### TASK GOAL
Produce word for word the lines of the data below running from the one that has "Europa (795, 587)" to the one that has "Best Western Premier Arosa Hotel (140, 850)", inclusive, and no others.

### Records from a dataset
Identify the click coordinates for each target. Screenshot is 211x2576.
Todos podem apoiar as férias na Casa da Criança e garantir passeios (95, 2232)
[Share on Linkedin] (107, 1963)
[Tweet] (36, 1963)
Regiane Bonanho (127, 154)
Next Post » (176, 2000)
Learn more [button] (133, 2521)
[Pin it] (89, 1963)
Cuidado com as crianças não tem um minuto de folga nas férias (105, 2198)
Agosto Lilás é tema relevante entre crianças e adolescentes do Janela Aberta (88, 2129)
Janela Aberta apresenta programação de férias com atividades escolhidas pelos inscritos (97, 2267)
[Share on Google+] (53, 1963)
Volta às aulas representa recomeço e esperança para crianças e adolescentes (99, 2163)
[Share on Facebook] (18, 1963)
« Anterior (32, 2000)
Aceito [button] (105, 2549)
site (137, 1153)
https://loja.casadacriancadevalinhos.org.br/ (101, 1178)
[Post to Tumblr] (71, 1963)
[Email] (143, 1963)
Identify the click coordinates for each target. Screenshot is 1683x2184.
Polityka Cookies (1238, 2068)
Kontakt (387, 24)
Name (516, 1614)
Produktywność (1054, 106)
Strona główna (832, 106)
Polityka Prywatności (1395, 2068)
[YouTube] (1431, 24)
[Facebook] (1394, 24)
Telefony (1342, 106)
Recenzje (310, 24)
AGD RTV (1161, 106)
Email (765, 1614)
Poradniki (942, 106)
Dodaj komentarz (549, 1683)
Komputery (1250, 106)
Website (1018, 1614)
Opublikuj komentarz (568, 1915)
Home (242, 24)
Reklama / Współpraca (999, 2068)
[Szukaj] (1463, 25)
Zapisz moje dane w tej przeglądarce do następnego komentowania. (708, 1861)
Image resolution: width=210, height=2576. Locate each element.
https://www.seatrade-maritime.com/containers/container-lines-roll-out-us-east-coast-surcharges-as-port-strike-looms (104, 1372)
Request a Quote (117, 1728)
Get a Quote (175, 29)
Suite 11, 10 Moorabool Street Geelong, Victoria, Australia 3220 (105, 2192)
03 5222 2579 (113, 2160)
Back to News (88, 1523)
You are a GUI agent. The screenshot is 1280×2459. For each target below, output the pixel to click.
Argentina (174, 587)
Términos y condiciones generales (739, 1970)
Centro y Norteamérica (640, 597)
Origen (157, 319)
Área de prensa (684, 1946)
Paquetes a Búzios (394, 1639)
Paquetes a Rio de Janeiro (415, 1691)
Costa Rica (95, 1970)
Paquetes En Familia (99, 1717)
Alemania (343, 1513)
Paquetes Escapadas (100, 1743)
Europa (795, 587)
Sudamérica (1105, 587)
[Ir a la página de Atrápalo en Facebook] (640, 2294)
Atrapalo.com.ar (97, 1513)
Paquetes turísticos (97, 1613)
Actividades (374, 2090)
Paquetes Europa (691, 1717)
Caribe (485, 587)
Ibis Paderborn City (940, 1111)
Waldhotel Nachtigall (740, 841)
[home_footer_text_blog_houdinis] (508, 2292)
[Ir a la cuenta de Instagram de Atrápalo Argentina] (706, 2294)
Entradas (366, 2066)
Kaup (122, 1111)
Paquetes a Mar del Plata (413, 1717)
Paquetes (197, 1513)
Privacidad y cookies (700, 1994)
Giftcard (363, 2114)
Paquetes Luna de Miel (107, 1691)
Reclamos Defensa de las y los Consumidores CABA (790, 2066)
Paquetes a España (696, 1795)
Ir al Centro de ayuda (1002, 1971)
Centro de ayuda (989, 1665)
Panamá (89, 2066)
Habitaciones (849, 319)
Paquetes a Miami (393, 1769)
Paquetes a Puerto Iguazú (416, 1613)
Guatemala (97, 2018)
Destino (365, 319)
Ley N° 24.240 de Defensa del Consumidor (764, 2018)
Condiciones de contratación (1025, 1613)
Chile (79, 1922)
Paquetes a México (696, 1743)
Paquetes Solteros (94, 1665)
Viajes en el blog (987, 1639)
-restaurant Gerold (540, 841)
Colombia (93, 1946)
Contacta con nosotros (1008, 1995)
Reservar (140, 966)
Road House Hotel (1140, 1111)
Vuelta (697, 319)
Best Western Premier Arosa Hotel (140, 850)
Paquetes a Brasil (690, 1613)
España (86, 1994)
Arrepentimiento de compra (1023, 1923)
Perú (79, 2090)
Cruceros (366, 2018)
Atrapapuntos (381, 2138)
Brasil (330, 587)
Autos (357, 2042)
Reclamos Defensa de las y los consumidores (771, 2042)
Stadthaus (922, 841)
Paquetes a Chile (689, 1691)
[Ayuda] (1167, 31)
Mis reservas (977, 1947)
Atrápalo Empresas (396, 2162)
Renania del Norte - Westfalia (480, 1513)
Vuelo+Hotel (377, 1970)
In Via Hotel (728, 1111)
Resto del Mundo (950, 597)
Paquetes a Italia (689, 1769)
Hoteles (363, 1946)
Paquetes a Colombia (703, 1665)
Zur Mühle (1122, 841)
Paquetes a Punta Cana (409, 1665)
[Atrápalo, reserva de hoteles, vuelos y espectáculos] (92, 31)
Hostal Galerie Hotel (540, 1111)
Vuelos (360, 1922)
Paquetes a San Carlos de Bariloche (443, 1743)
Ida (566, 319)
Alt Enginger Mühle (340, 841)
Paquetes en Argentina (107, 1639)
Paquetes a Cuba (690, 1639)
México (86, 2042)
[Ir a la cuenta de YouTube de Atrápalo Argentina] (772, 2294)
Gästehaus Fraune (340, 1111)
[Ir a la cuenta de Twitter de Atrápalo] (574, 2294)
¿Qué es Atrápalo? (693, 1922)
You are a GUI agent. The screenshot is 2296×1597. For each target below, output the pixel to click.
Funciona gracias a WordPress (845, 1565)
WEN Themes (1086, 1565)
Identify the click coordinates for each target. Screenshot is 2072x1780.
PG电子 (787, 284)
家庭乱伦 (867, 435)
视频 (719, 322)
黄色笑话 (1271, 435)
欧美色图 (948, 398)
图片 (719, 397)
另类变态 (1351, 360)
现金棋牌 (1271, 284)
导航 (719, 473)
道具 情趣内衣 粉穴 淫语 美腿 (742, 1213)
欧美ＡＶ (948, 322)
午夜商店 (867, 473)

### YOUR RESPONSE
Europa (795, 587)
Sudamérica (1105, 587)
[Ir a la página de Atrápalo en Facebook] (640, 2294)
Atrapalo.com.ar (97, 1513)
Paquetes turísticos (97, 1613)
Actividades (374, 2090)
Paquetes Europa (691, 1717)
Caribe (485, 587)
Ibis Paderborn City (940, 1111)
Waldhotel Nachtigall (740, 841)
[home_footer_text_blog_houdinis] (508, 2292)
[Ir a la cuenta de Instagram de Atrápalo Argentina] (706, 2294)
Entradas (366, 2066)
Kaup (122, 1111)
Paquetes a Mar del Plata (413, 1717)
Paquetes (197, 1513)
Privacidad y cookies (700, 1994)
Giftcard (363, 2114)
Paquetes Luna de Miel (107, 1691)
Reclamos Defensa de las y los Consumidores CABA (790, 2066)
Paquetes a España (696, 1795)
Ir al Centro de ayuda (1002, 1971)
Centro de ayuda (989, 1665)
Panamá (89, 2066)
Habitaciones (849, 319)
Paquetes a Miami (393, 1769)
Paquetes a Puerto Iguazú (416, 1613)
Guatemala (97, 2018)
Destino (365, 319)
Ley N° 24.240 de Defensa del Consumidor (764, 2018)
Condiciones de contratación (1025, 1613)
Chile (79, 1922)
Paquetes a México (696, 1743)
Paquetes Solteros (94, 1665)
Viajes en el blog (987, 1639)
-restaurant Gerold (540, 841)
Colombia (93, 1946)
Contacta con nosotros (1008, 1995)
Reservar (140, 966)
Road House Hotel (1140, 1111)
Vuelta (697, 319)
Best Western Premier Arosa Hotel (140, 850)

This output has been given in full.